States are now deciding what will happen next month, when students begin returning to school. Many districts across the country have announced they will start the year with online instruction.
Trump has said he’s pressuring governors to reopen classrooms. But on Tuesday, US Surgeon General Dr. Jerome Adams said the country needs to lower the transmission rate to reopen schools. Adams said lowering the transmission rate will help teachers — and adults living with school-age children — stay safe.
“We know the risk is low to the actual students. But we know they can transmit to others … We need to take measures to make sure we protect those who are vulnerable either because they are older or they have chronic medical conditions.”
In Missouri, Gov. Mike Parson said Monday the state will move forward in-person instruction, saying students are the “least likely to have a problem” if they get infected.

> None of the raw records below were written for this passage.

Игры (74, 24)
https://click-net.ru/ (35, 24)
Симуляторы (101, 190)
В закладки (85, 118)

“And if they do get Covid-19, which they will — and they will when they go to school — they’re not going to the hospitals. They’re not going to have to sit in doctor’s offices. They’re going to go home and they’re going to get over it,” he said on a radio interview.

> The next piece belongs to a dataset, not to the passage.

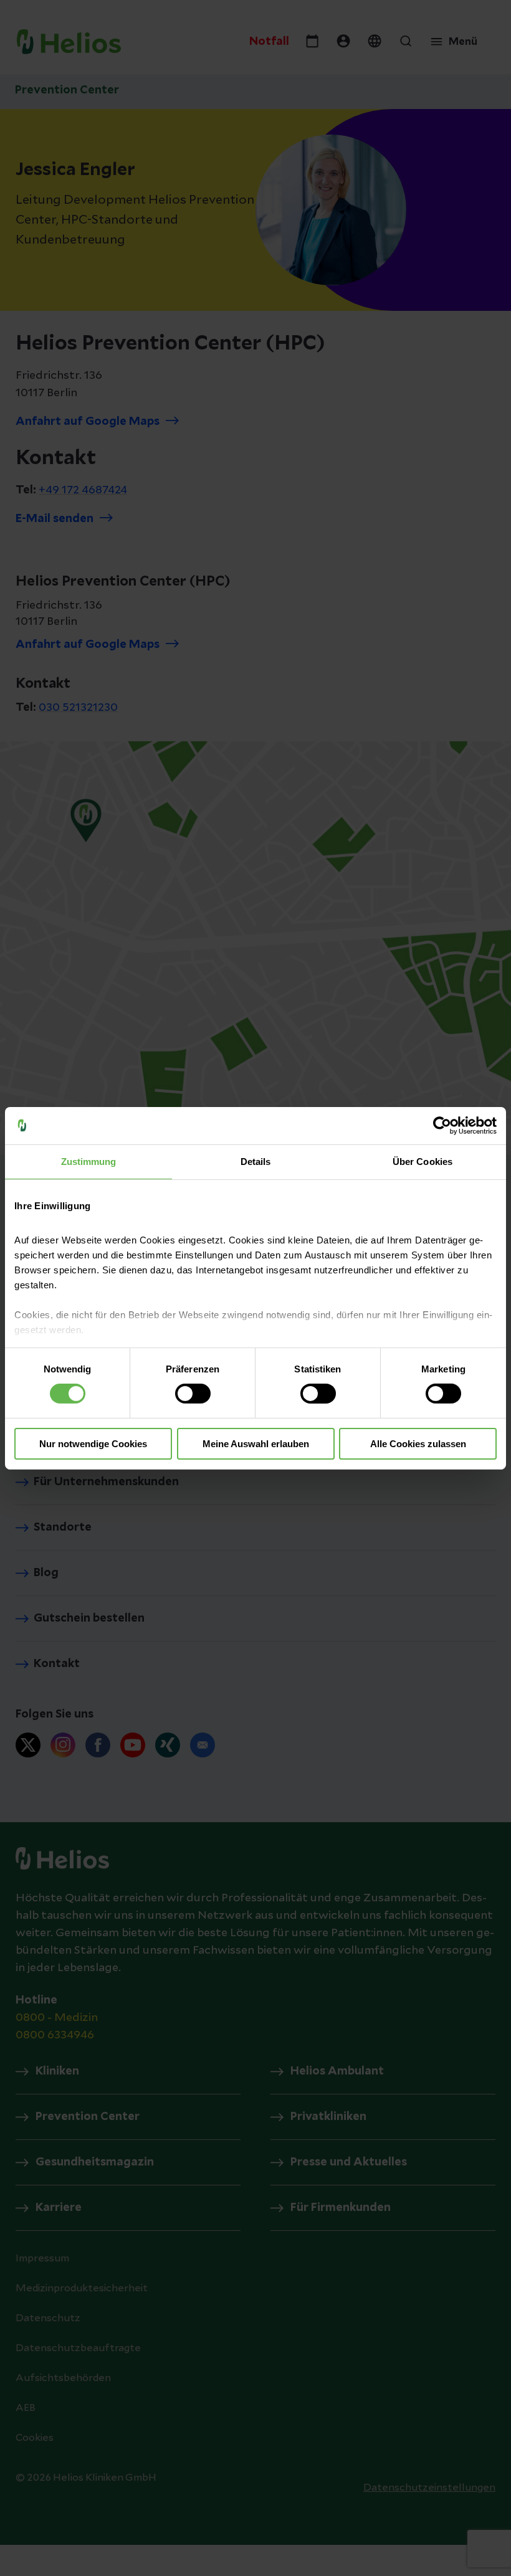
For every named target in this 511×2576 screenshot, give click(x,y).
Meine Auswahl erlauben (256, 1443)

But new research from South Korea reveals that children between the ages of 10 and 19 can transmit the virus just as much as adults can.

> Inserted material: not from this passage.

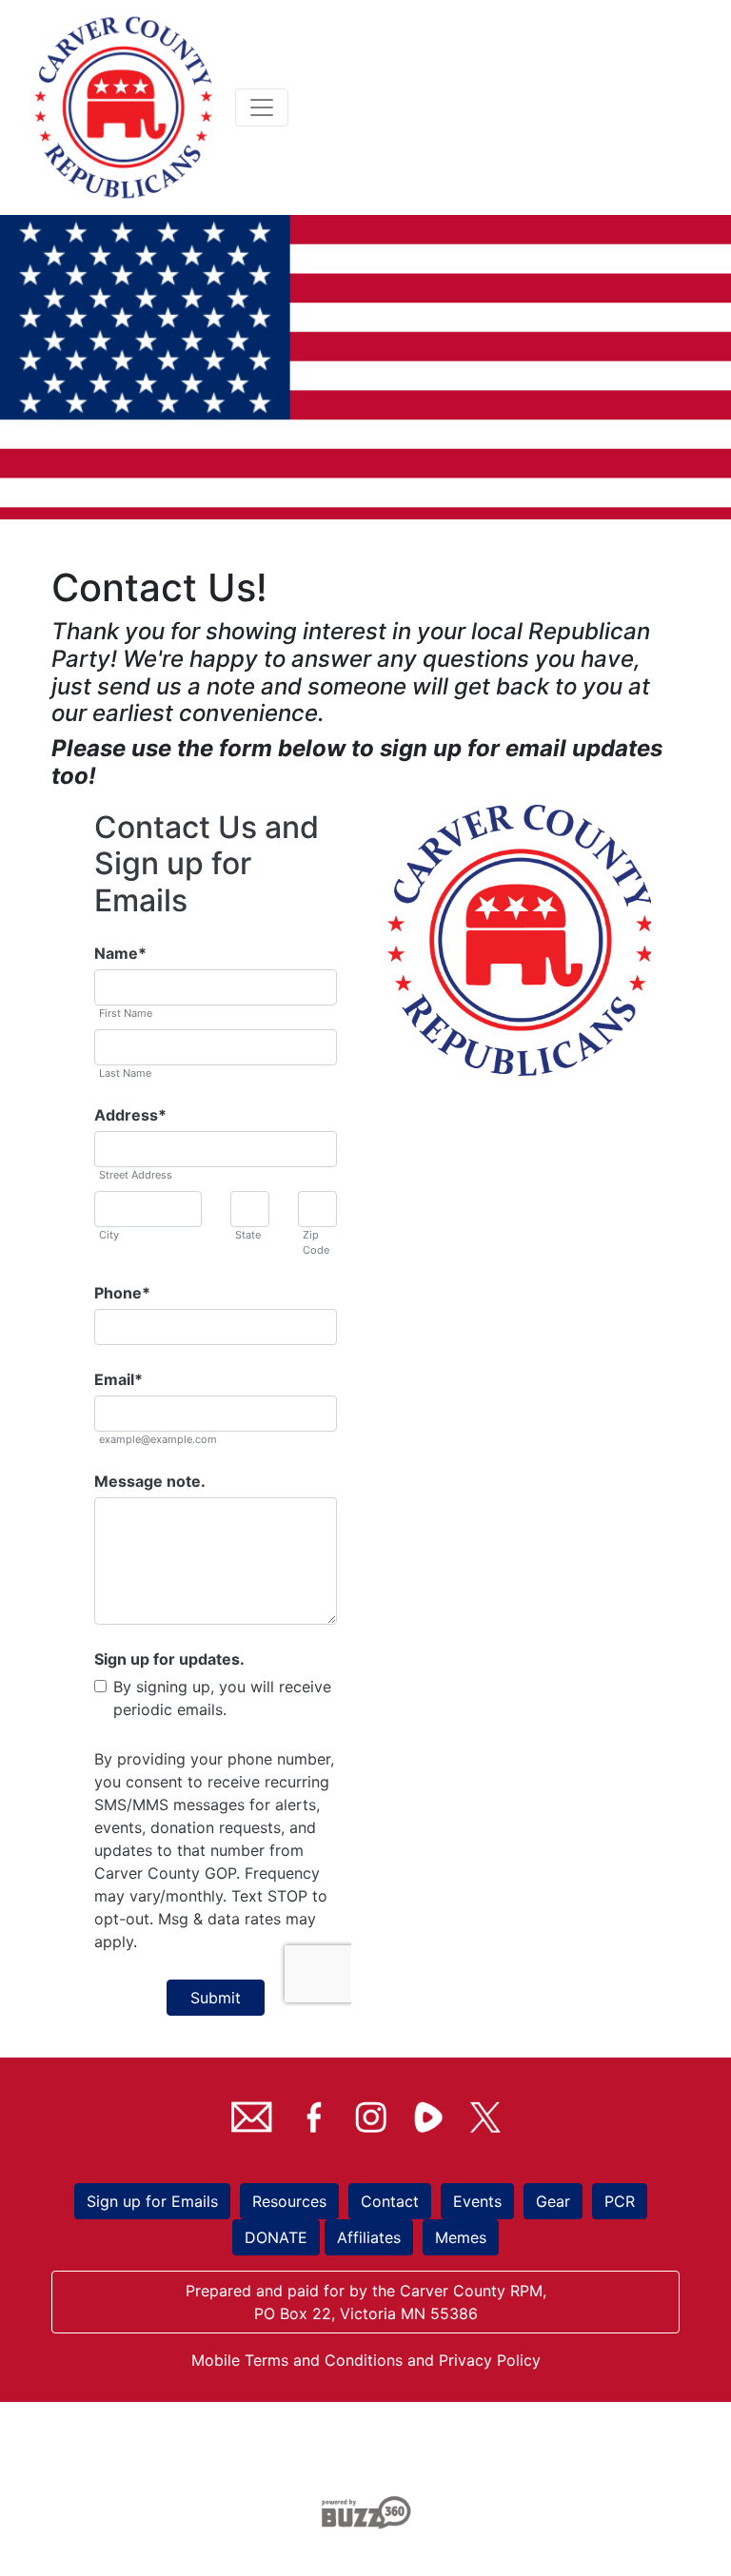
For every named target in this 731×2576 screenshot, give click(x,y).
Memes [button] (460, 2237)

While the CDC is still studying the role children play in transmission, the agency recommends children socially distance at 6 feet apart from people they don’t live with and anyone 2 years and older wear masks in public when socially distancing is difficult.
Covid-19 vaccine could be ready by end of the year, official says
A Covid-19 vaccine developed by AstraZeneca could be available “any time from September onward” if all goes well in clinical trials, Mene Pangalos, an executive vice president at AstraZeneca, told the House Oversight subcommittee on Tuesday.
Pharmaceutical and biotechnology companies working to develop Covid-19 vaccines spoke about their researchers’ progress in Congress. Many said they are still on track to have a possible vaccine by the end of the year.
The president of Moderna said the company hopes to have a possible vaccine ready in the fall but other companies, including Johnson & Johnson and Merck appeared to have longer timelines. Representatives for those companies said in the hearing that their goals remain to deliver a Covid-19 vaccine next year if all goes well in trials.
Dr. Anthony Fauci, the nation’s top infectious disease expert, said people should not wait to a vaccinated when one become available.
“A vaccine will not be approved by the FDA unless it clearly shows that it’s safe and it’s effective,” Fauci told CNN’s Jake Tapper on Tuesday. “I would not wait to see if one is better than another.”